(Beginning of SOURCE DOCUMENT)
This is an entry from towards the end of September that I’ve been meaning to upload to the blog.


During my Tuesday evening commute, a homeless man sat down beside me on the tram and asked for a quid. He was a young man, perhaps mid-twenties, wearing a heavily stained cream coloured fleece with a thick sheep-like laniferous twill, a single arm laced through a fraying sleeve while the rest trailed flaccidly along the floor behind him like a child’s blankie. As he dropped down beside me our eyes met and for a moment we looked at each other with soul penetrating unblinking depth, me a little startled, he overcommitted and unsure how to proceed. He muttered something and I took off my headphones to better hear him.


“I said, do you know who Steve Jobs is?” he asked, leaning in closer. I noticed that his fleece was now strewn across the narrow walkway running down the middle of tram so that nobody could pass without disturbing him.


“He’s dead you know.” He continued.


“Yes,” I said, “I heard about that. Some form of aggressive cancer wasn’t it?”


This he absorbed without response, looking away as if corralling a scattering herd of straying thoughts, only to abruptly turn back and present me with me another question:


“Well, do you know who Lord Dyson is?”


I said that I did, suddenly unsure whether Dyson had recently pegged it and whether this line of questioning marked the start of a long list of dead entrepreneurs, effectively trapping me, rather fittingly, until the end of the line.


“He makes Hoovers you know,” the man continued, “expensive ones.” We agreed on this, at which point his companion, who until that point I hadn’t noticed, pushed his way through the packed carriage to excitedly blurt out and a touch too loudly, “DYSONS NEVER LAST!” We all nodded and took a moment to reflect on this.
(End of SOURCE DOCUMENT)
**WORK TO COMPLETE:** Summarize the blog entry above in two sentences.
(Beginning of SUPPLIED MATERIAL)
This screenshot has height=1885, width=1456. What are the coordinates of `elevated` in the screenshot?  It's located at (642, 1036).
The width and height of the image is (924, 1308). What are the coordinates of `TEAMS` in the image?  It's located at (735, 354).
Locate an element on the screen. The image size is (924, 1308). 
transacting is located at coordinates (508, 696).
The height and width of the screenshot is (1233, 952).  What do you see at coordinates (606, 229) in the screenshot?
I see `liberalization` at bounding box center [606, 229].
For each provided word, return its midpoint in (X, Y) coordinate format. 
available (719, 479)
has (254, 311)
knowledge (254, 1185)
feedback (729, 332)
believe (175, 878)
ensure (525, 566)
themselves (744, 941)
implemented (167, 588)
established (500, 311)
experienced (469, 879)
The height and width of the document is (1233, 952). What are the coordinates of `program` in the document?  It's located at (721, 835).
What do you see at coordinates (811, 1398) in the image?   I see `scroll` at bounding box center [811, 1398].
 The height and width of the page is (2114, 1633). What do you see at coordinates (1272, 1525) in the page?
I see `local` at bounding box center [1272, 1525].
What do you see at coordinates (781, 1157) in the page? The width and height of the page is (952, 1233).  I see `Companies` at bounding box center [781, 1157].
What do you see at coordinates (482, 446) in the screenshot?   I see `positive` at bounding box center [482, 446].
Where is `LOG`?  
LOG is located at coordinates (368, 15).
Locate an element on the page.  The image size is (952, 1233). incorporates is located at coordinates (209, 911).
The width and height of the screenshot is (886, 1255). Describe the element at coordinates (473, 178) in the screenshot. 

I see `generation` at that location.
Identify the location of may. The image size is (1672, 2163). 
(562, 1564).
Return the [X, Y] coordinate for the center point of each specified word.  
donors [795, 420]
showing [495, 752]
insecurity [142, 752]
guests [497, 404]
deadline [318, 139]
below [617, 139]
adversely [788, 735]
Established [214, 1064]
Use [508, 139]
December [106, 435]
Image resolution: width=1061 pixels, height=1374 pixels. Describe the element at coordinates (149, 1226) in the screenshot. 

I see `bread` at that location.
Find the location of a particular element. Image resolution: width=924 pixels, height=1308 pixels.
(End of SUPPLIED MATERIAL)
**SOLUTION TO THE EXERCISE:** During a Tuesday evening tram commute, a young homeless man in a heavily stained cream fleece sat beside the writer, asked for a quid, and then asked whether the writer knew who Steve Jobs was, adding that he was dead. He went on to ask about Lord Dyson, remarking that he makes expensive Hoovers, at which point his companion pushed through the packed carriage to shout that Dysons never last.